The Origins of Particle Ribbons in the Center of our Galaxy
X-ray & Radio Image of the Milky Way's Galactic Center
Credit: X-Ray: NASA/CXC/UMass/D. Wang et al.; Radio: SARAO/MeerKAT
Astronomers are taking a closer look at a party brewing in the center of our Galaxy. The supermassive black hole that resides there, known as Sagittarius A*, appears to be throwing a celebration complete with flying cosmic ribbons.
However, the sheer scale of everything in space already tells us that these are no ordinary ribbons. They are actually gigantic filaments, up to 100 light years (about 588 trillion miles!) long and ⅓ of a light year thick. The filaments are produced by particles moving at relativistic speeds, meaning near the speed of light, spiraling around strong magnetic field lines in the center of the Galaxy.
The remaining mystery: how did these particles zooming around the Galactic Center reach such incredible speeds? After all, nothing in the universe can move at the speed of light—it requires an astounding amount of energy to get even close.
Shuo Zhang of Bard College posed this question in the "Galactic Center To and Fro" press session held at the all-virtual 236th AAS meeting from June 1-3, 2020. She described her extensive progress towards an answer using new observations from NASA's Chandra X-ray Observatory.
Back in 2014, Zhang was already thinking about these speedy particles and had proposed a model to explain them. An extremely energetic object in the center of the Galaxy could produce relativistic, heavy particles like protons and ions, also with extreme energies. (Just how extreme? Imagine a single proton, weighing one trillionth of a trillionth of a gram, with enough energy to push a paperclip by an inch.) These heavy particles would collide with surrounding gas and dust, specifically in colder, denser regions known as molecular clouds.
These collisions ultimately produce electrons, carrying around 1000 times less energy than the original heavy particles. However, electrons are so much lighter than protons and ions that they end up flying around with the same, if not faster, relativistic speeds as the heavy particles. These electrons are the particles that produce the ribbon-like filaments, zooming through the Galactic Center and lighting up their trails when they encounter magnetic field lines.
Credit: Shuo Zhang (Shuo Zhang's Presentation)
Zhang's next step will be to pin down the extremely energetic object that kicks off this process of accelerating particles to near light speeds. It could be any one of the energetic sources around the Galactic Center, from supernova remnants to stellar winds to pulsar wind nebulas, which are rotating neutron stars that produce a "wind" of high-energy particles.
One clear candidate in the very center of our Galaxy, though, is Sagittarius A*, due to the fact that active galactic nuclei (AGN) are strong particle accelerators and astronomers suspect Sagittarius A* used to be a powerful AGN one to three million years ago. Once accelerated, high-energy particles can take millions of years to cool and slow down, so these filaments may be remaining artifacts from the AGN phase of Sagittarius A*.

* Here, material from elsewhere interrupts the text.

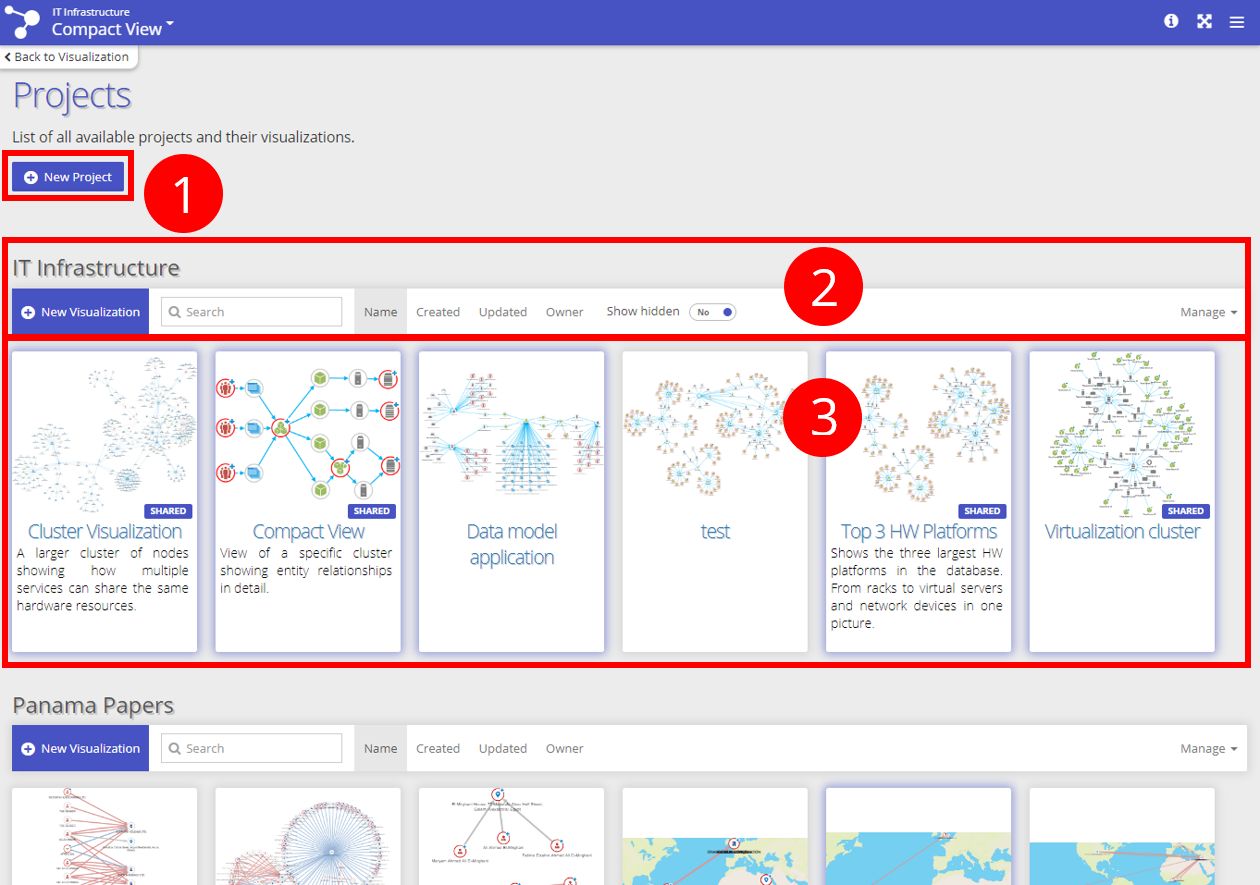
Task: Go Back to Visualization
Action: pos(68,57)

To confirm this culprit, and thus Zhang's model, astronomers need to collect more data on the filaments in the two wavelengths they emit in: radio waves and X-rays.

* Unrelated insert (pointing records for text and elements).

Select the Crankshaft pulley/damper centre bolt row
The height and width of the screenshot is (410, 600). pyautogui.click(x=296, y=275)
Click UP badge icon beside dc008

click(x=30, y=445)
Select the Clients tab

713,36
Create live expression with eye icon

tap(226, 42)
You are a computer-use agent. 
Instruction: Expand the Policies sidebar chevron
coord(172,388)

With enough multiwavelength data for the filaments, Zhang and her colleagues can more precisely examine their spectra (meaning how bright they are across different wavelengths), locations, and changes in brightness with time. These three factors together can point to the location of the source that is creating the relativistic particles in question. Historically, however, the filaments have been mostly only observed by radio telescopes, so the data has been missing a significant X-ray component.
Galactic Center in Radio from MeerKAT (Credit: MeerKAT, SARAO)

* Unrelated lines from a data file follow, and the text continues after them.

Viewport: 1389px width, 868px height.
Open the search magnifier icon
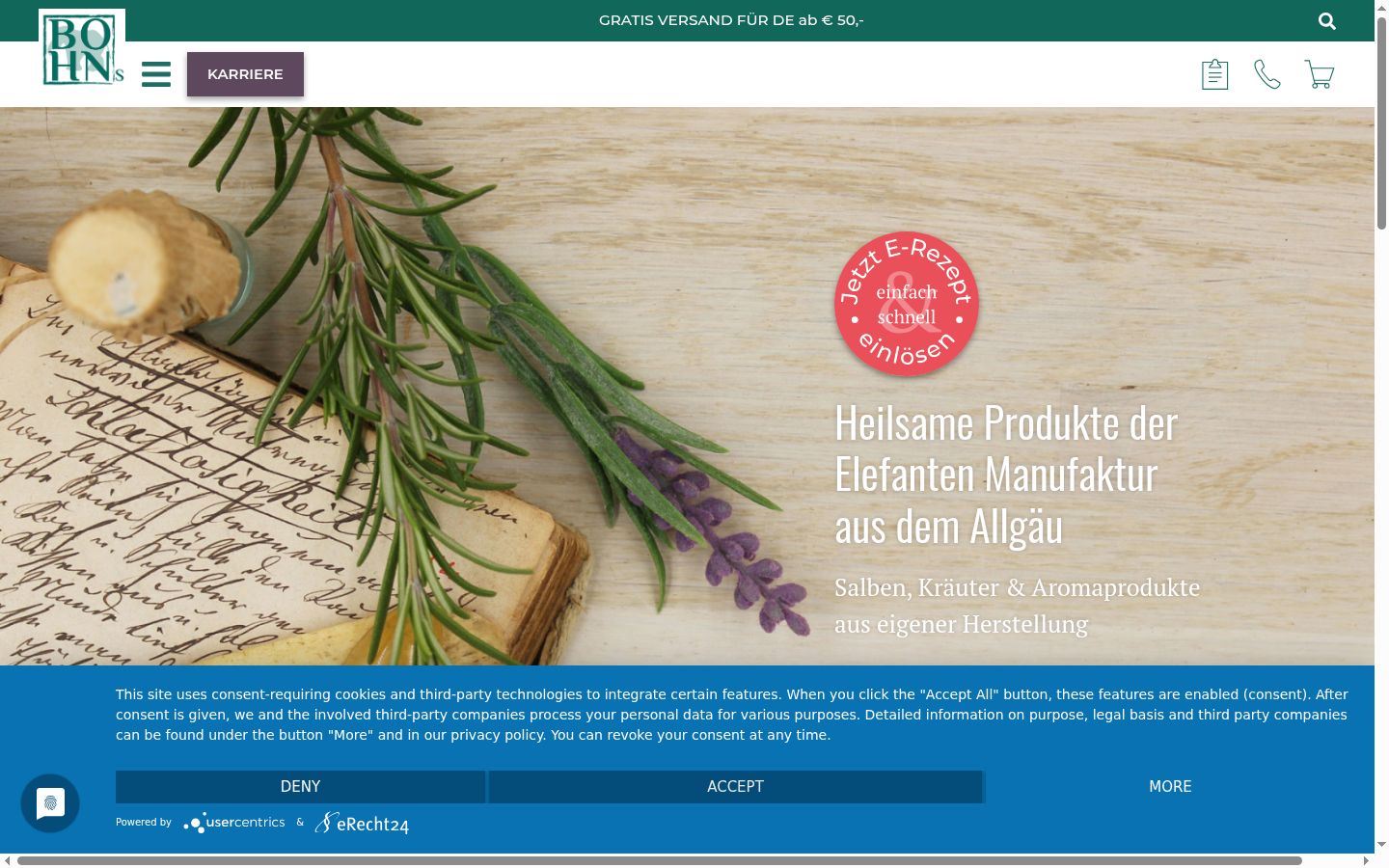point(1327,20)
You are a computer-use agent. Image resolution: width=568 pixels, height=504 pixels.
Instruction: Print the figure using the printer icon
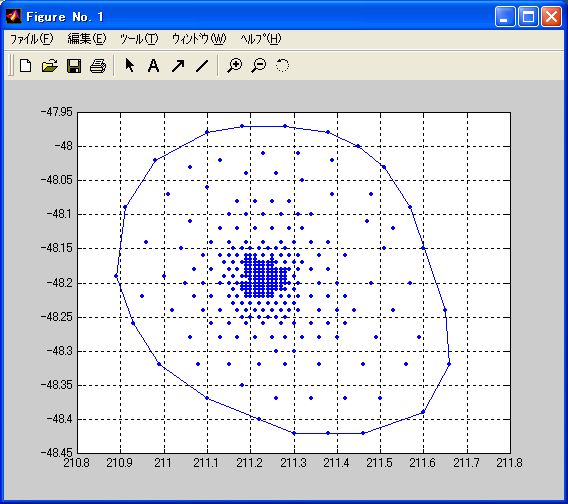click(98, 66)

To address this need, Zhang recently used deep Chandra observations of a small region around Sagittarius A*, known as the Sagittarius A complex, to identify five new filaments—doubling the count of X-ray filaments ever observed in that region! Now that she has brought the X-ray data more up to speed, she can combine this Chandra data (as well as still-incoming X-ray data from NASA's NUSTAR mission) with existing radio data.
By putting all of this multiwavelength data together, Zhang can begin uncovering the origins of these Galactic Center filaments and definitively test her proposed model. We will see if our central supermassive black hole Sagittarius A* is indeed responsible for throwing the biggest party in the Galaxy.